Anxiety vs Depression
It can be difficult as many of the symptoms can overlap, but let’s take a look at anxiety and depression to start with.
Children who experience depression are more likely to have frequent episodes of sadness and crying, withdraw from friends and family and usual activities, experience feelings of worthlessness, fatigue and low energy, low self-esteem and self-confidence and begin talking about death and suicide.
A Fine Line
Children with anxiety are more likely to worry and withdraw from things only if they are concerned about what will happen, for example, they may not want to go to the park because there was a stranger there last time they went.
The reason a depressed child may not want to go to the park is more likely because they have low energy or just couldn’t be bothered – they lack motivation.
An anxious child would also be more likely to be sweaty and breathe rapidly at unusual times, for example, not after playing or physical activity – they can also appear panicky or feel dizzy.
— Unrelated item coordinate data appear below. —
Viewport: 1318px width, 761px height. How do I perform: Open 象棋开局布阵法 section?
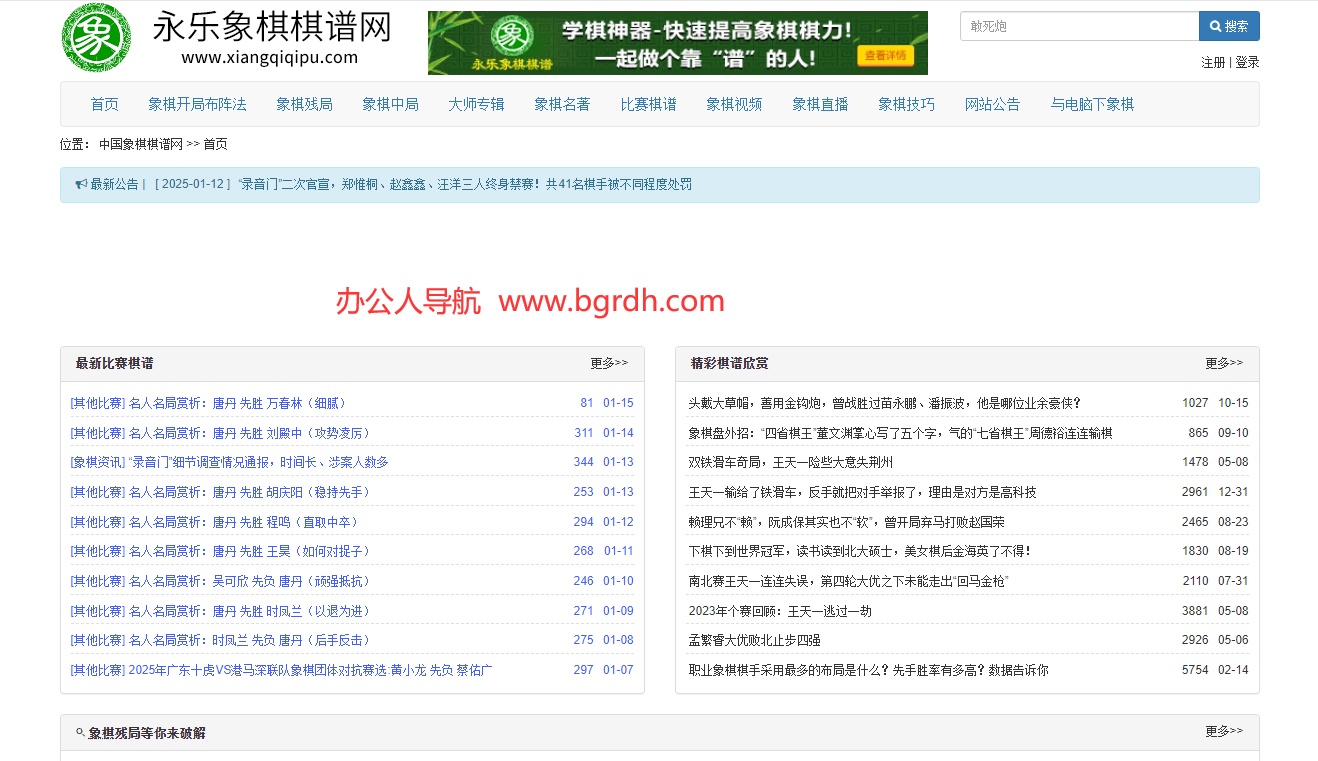coord(195,104)
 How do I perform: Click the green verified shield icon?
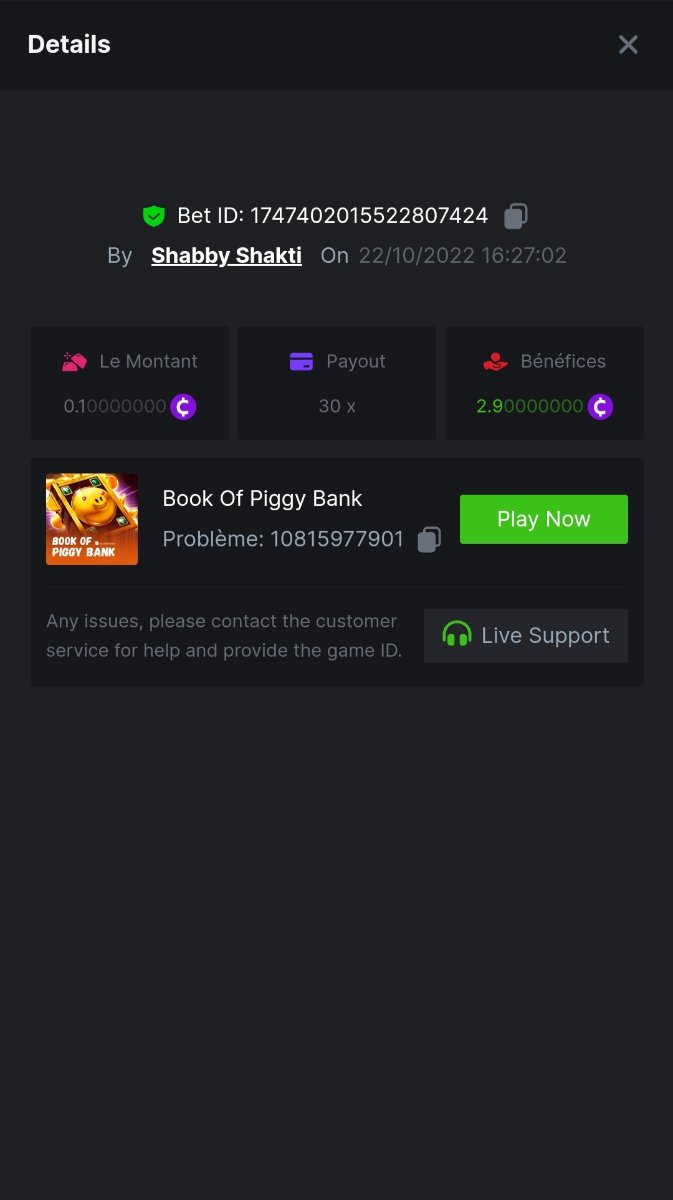pos(153,215)
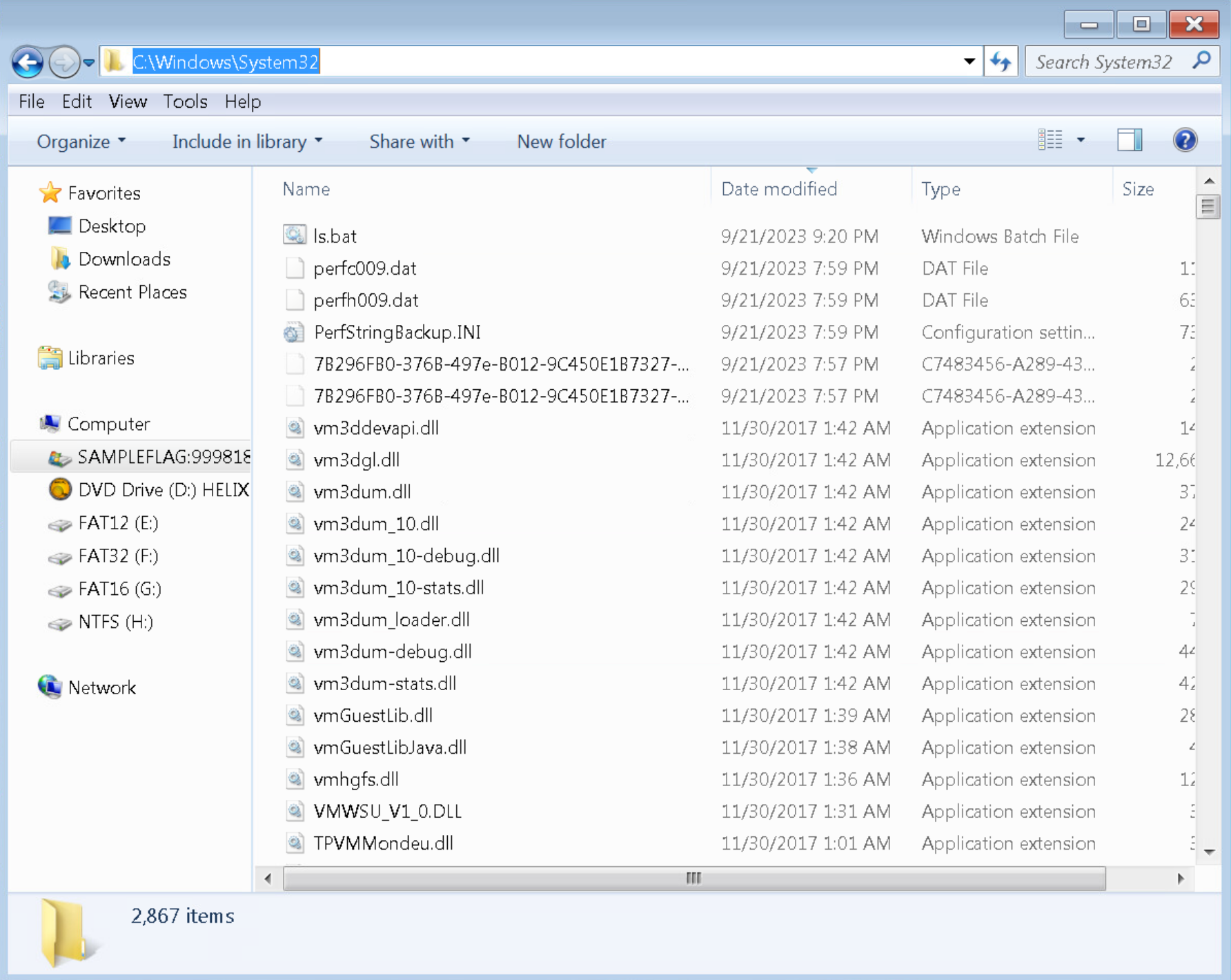Click the forward navigation arrow
This screenshot has width=1231, height=980.
click(63, 61)
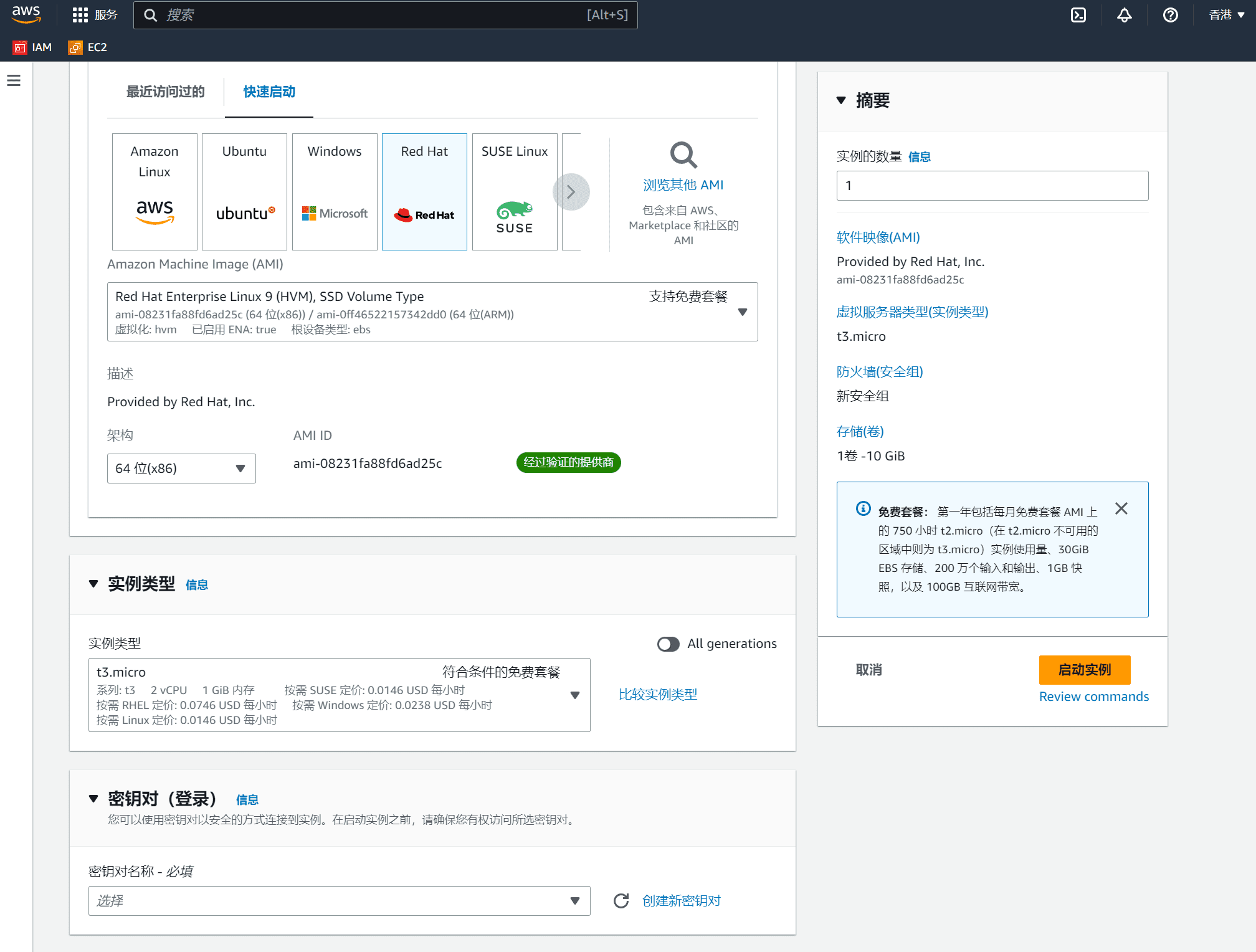Collapse the 摘要 summary panel

click(841, 100)
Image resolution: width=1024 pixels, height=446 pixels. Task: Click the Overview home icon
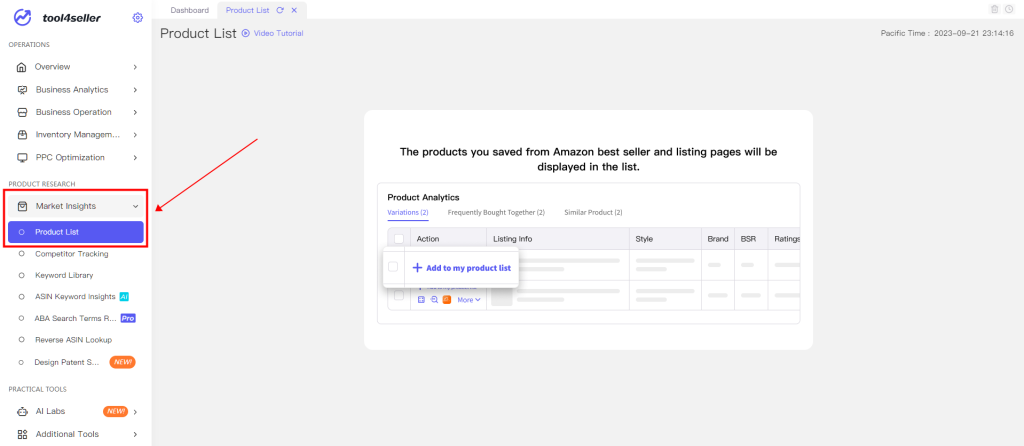pos(22,67)
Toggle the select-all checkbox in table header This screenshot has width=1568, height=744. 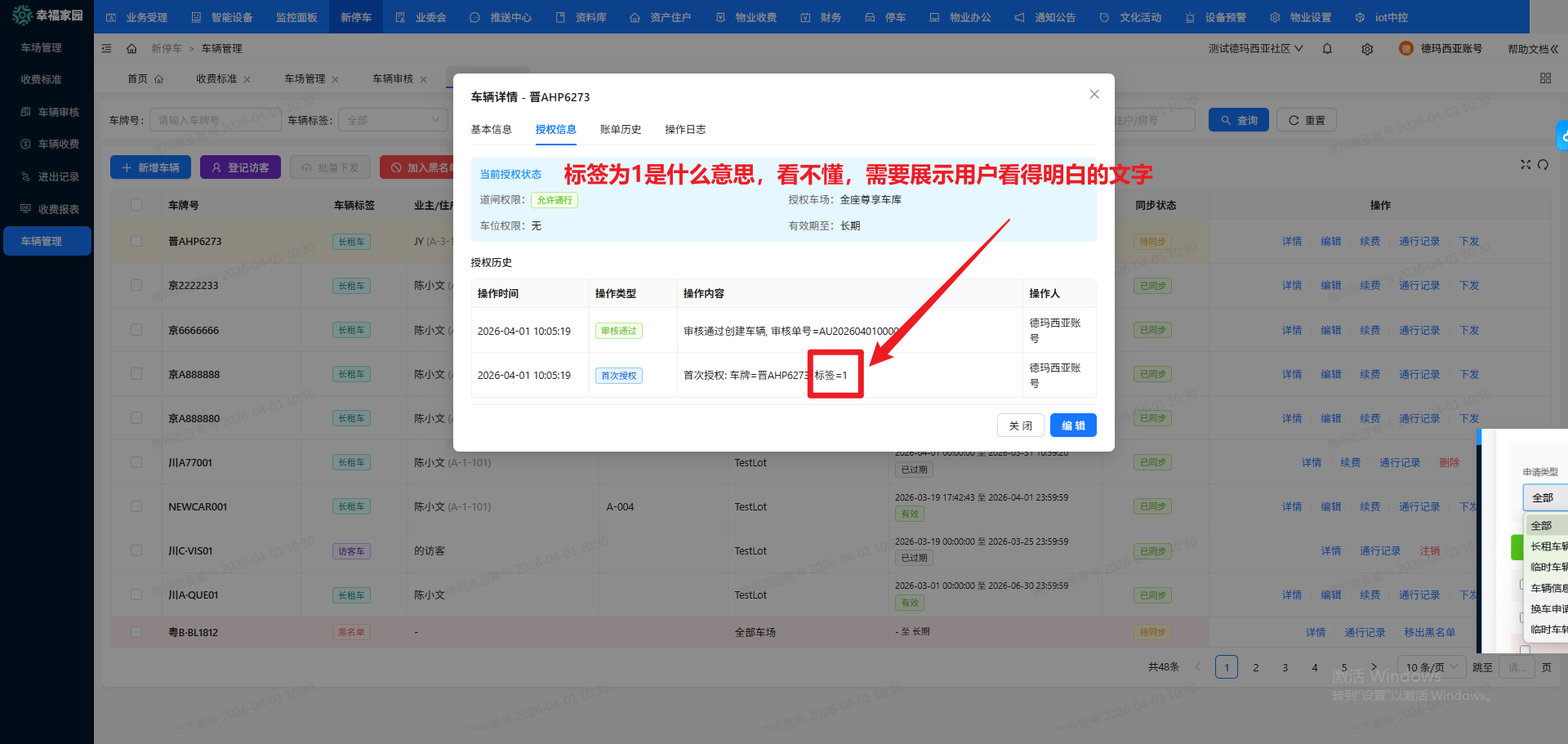click(136, 205)
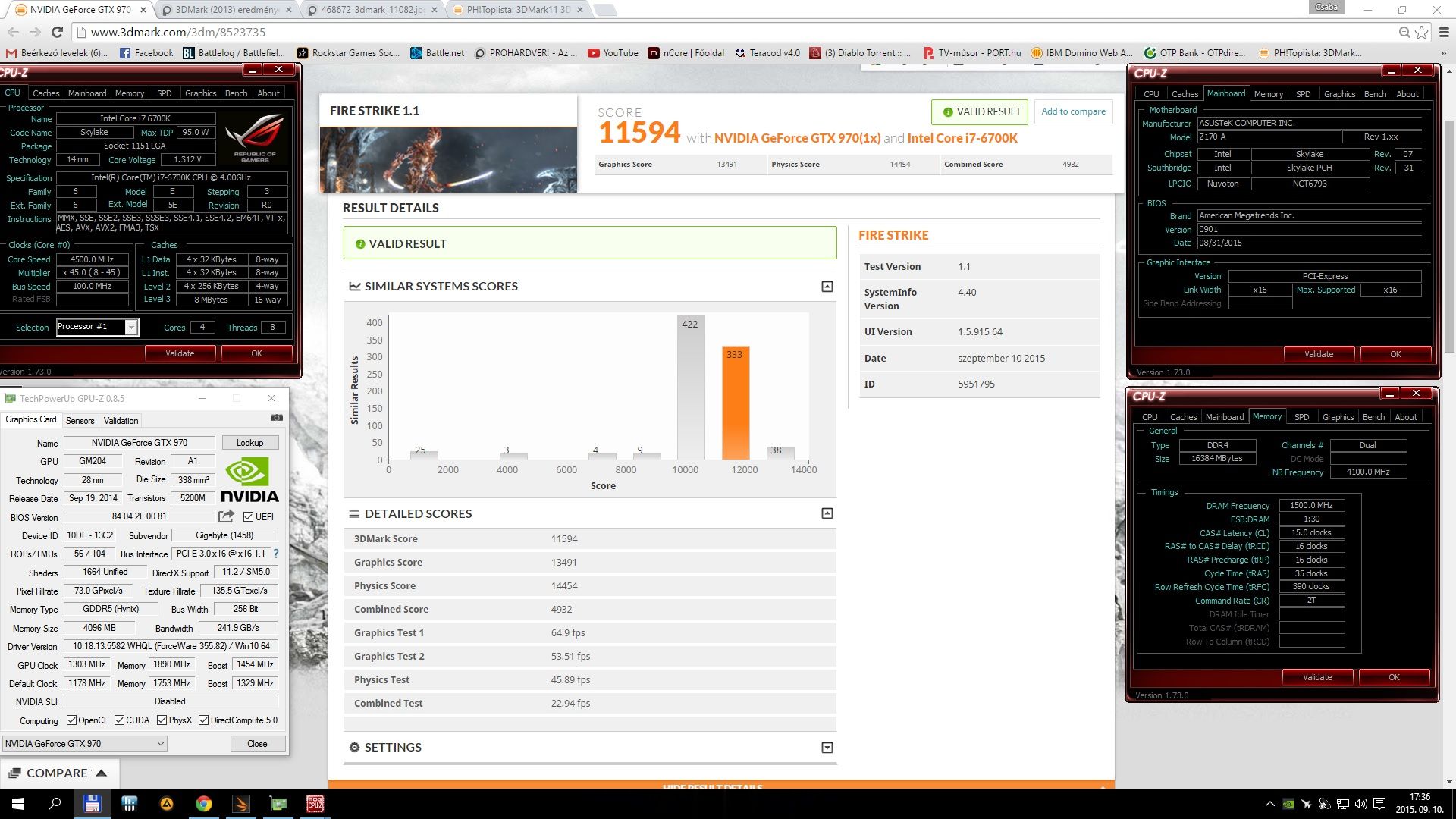This screenshot has height=819, width=1456.
Task: Open the SPD tab in the Memory CPU-Z window
Action: [x=1301, y=417]
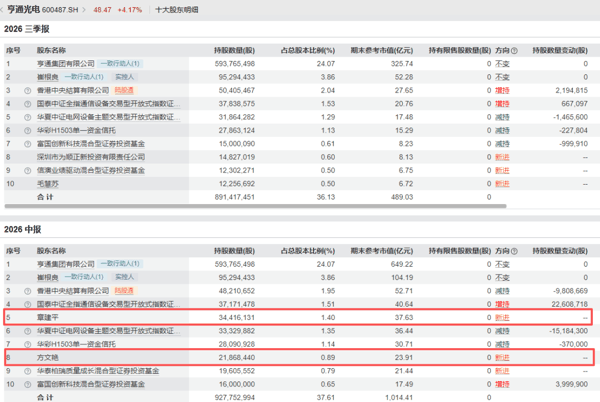
Task: Open 一致行动人(1) tag beside 崔根良 in 中报
Action: pos(84,277)
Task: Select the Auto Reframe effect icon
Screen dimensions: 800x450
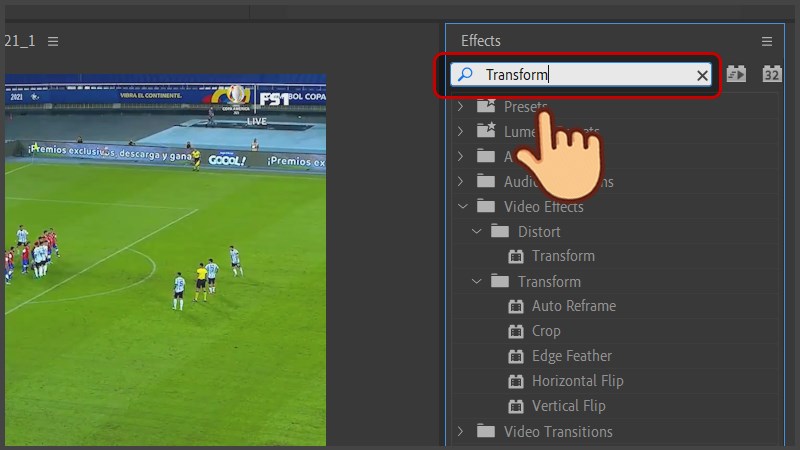Action: (x=516, y=306)
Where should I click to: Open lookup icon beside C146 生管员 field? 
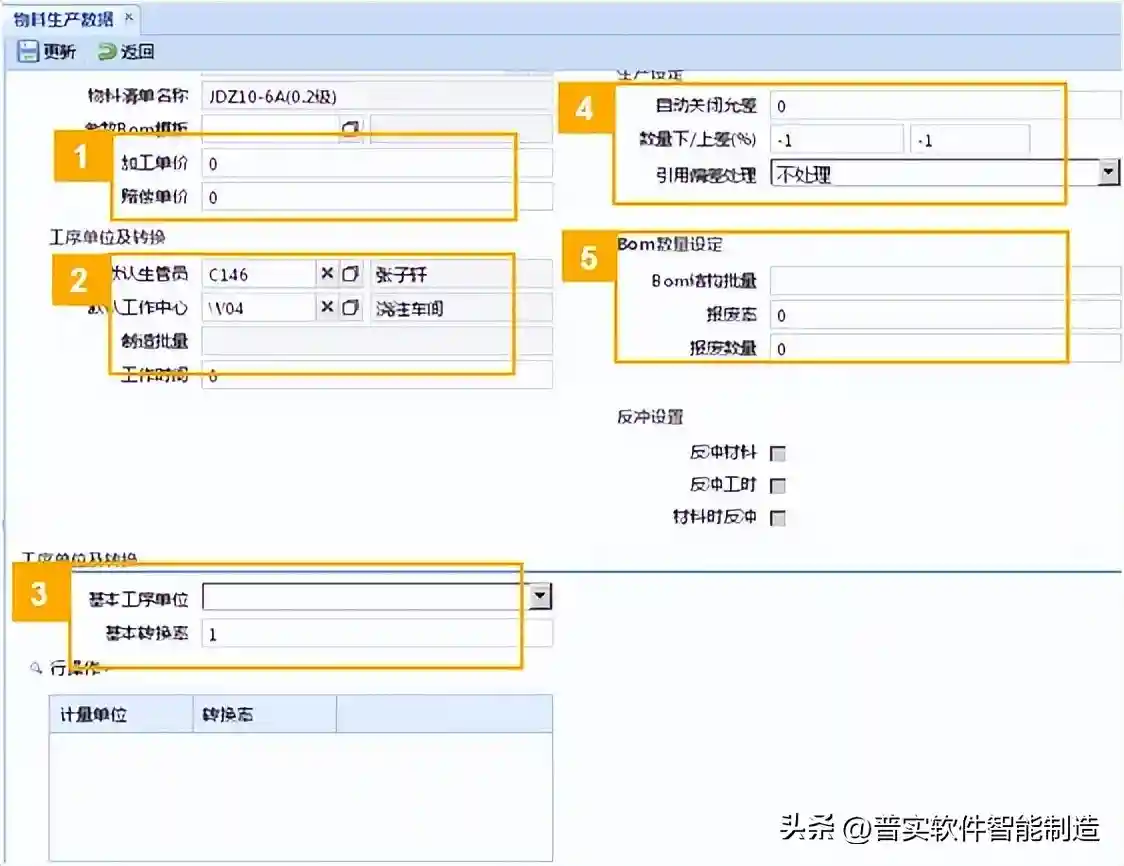point(350,274)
Both can have difficulty sleeping, but the anxious child is more likely to experience nightmares or night terrors.
Anxiety vs ODD
Another increasingly common condition that children experience is Oppositional Defiant Disorder (ODD).
While the anxious child can become aggressive, be irritable and have tantrums, there are other symptoms.
The child with ODD experiences underlying aggression which drives their behaviour as the major symptom.
It manifests as irritability or becoming annoyed very easily – they have tantrums very often, argue with parents and siblings, and have a disregard for rules.
Anxiety vs ADHD
ADHD is the most common behavioural condition for Australians aged 4-17.
The disorder has a DSM-IV Diagnostic Criteria for ADHD that medical professionals use to make a diagnosis of ADHD.
It is divided into the broad categories of inattention or impulsivity-hyperactivity.
Six or more of the symptoms listed under these headings must be present for at least six months for a diagnosis to be made.
Anxiety, while not a symptom of ADHD, can be a comorbid condition, so children with ADHD can also experience anxiety.
Anxiety vs Autism
Another increasingly common condition is Autism Spectrum Disorder.
However, tell-tale signs are often apparent before age two. Some of these include lack of eye contact, playing alone and a child being unresponsive to their name. These are very different to the symptoms of anxiety.